::: DATA UNDER STUDY

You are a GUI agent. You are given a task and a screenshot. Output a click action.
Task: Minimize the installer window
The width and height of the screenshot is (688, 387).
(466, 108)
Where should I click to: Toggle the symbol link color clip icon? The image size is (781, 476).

::::::
::: DATA UNDER STUDY

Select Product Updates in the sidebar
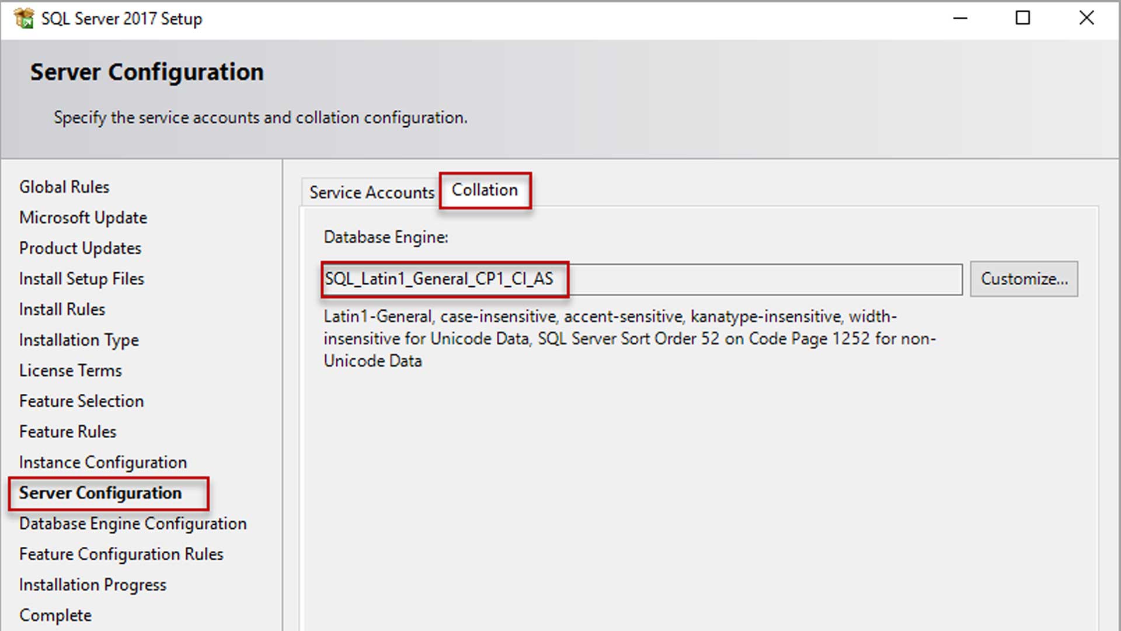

::::::
::: DATA UNDER STUDY

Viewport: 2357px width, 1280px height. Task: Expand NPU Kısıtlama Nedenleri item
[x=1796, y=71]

::::::

**ABOUT THIS TASK**
Only those lines of the entries above that run from the line containing "You are a GUI" to the line containing "Where should I", both included, should be transcribed exactly.

**YOUR RESPONSE**
You are a GUI agent. You are given a task and a screenshot. Output a click action.
Task: Minimize the installer window
The width and height of the screenshot is (688, 387).
(466, 108)
Where should I click to: Toggle the symbol link color clip icon? The image size is (781, 476).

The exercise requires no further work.